The core principle: every time puppy teeth contact human skin, the interaction ends immediately. This is not punishment — it is information. "Teeth on skin = fun stops."

In practice:

  1. When your puppy bites your hand, make a short, sharp sound (not a yelp — this can escalate arousal) and immediately withdraw your hand
  2. Turn away and stop interacting for 10–30 seconds
  3. Return and redirect to a chew toy
  4. If the puppy continues biting after two redirects, end the play session entirely and give a short crate break

The key is absolute consistency. If teeth on skin sometimes produces play and sometimes produces the end of fun, the puppy will keep trying — intermittent reinforcement strengthens behavior. Every interaction must have the same consequence.

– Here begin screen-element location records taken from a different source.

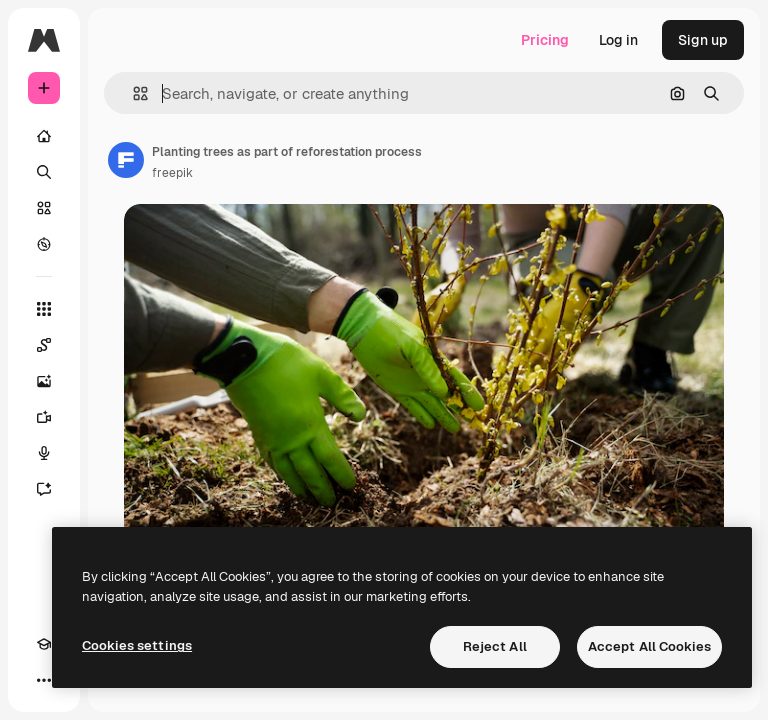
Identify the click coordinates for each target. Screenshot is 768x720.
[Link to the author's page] (126, 160)
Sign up (703, 40)
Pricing (545, 40)
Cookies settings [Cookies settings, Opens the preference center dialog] (137, 645)
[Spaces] (44, 345)
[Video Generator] (44, 417)
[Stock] (44, 208)
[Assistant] (44, 489)
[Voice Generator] (44, 453)
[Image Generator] (44, 381)
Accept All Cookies (649, 646)
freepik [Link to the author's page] (172, 173)
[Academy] (44, 644)
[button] (132, 93)
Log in (618, 40)
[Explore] (44, 244)
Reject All (495, 646)
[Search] (44, 172)
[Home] (44, 136)
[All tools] (44, 309)
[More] (44, 680)
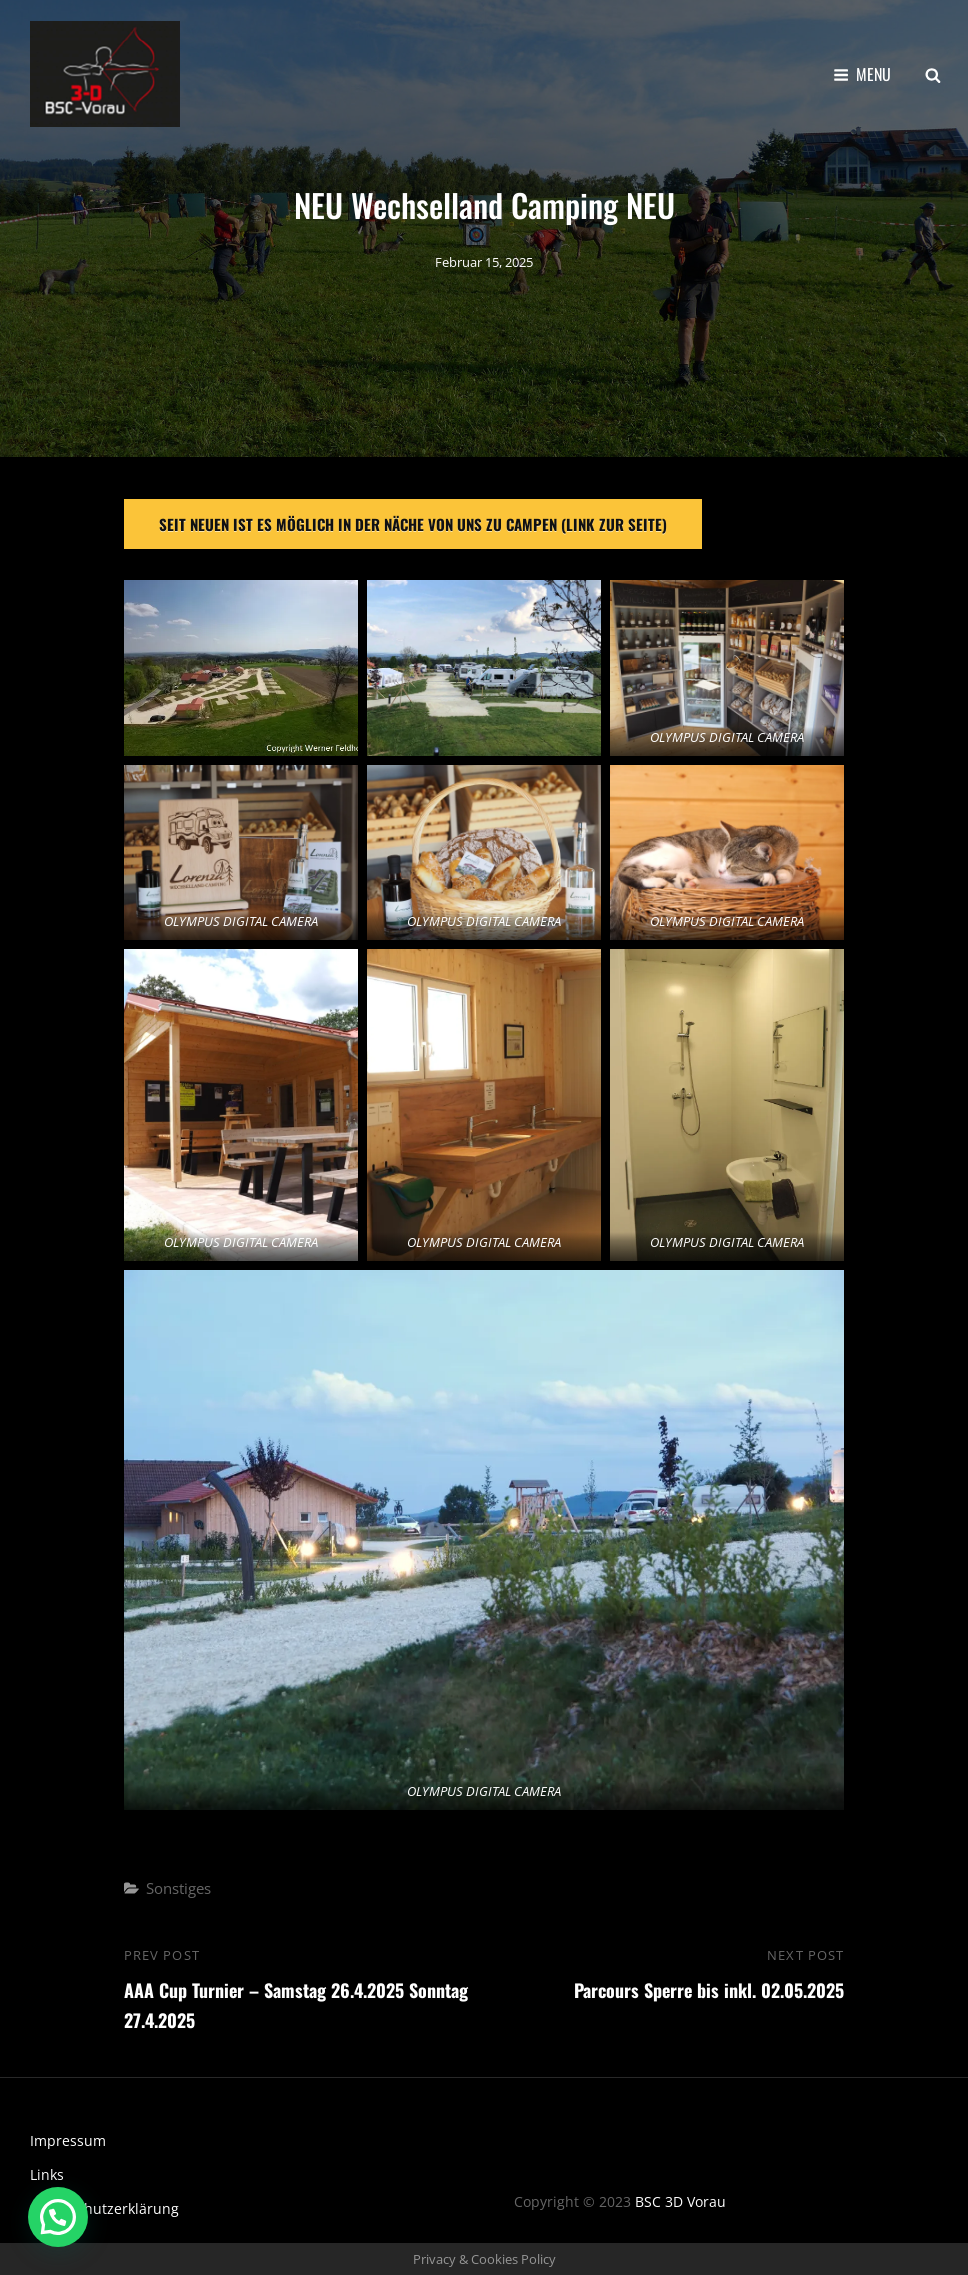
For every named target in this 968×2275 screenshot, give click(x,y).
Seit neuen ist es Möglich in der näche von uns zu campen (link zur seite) (413, 524)
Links (47, 2174)
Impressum (68, 2140)
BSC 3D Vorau (680, 2201)
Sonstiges (178, 1888)
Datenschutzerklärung (104, 2208)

Protecting Your Belongings

No amount of training prevents teething chewing — the drive is physiological. Management is the solution:

  • Crate when unsupervised — a puppy in a crate cannot destroy furniture
  • Exercise pen to restrict access to target areas
  • Bitter apple spray on furniture legs and baseboards (some puppies love the taste — test first)
  • Cable management — keep power cords bundled and secured or run through cable conduits. Puppies who chew live wires can be electrocuted.
  • Remove temptations — shoes, children's toys, and household items should be out of reach during the teething phase

The Light at the End of the Tunnel

The most intense teething typically happens between 4–5 months. By 6 months, most puppies have their adult teeth and the driven, constant chewing drive subsides. You will notice the change — suddenly chew toys that the puppy ignored at 4 months become interesting again at 7 months, but without the manic edge.

Stay consistent with redirection, keep appropriate chew options always available, and remember that this phase is temporary. A puppy who learns the chewing rules during teething carries those habits forward into adult life.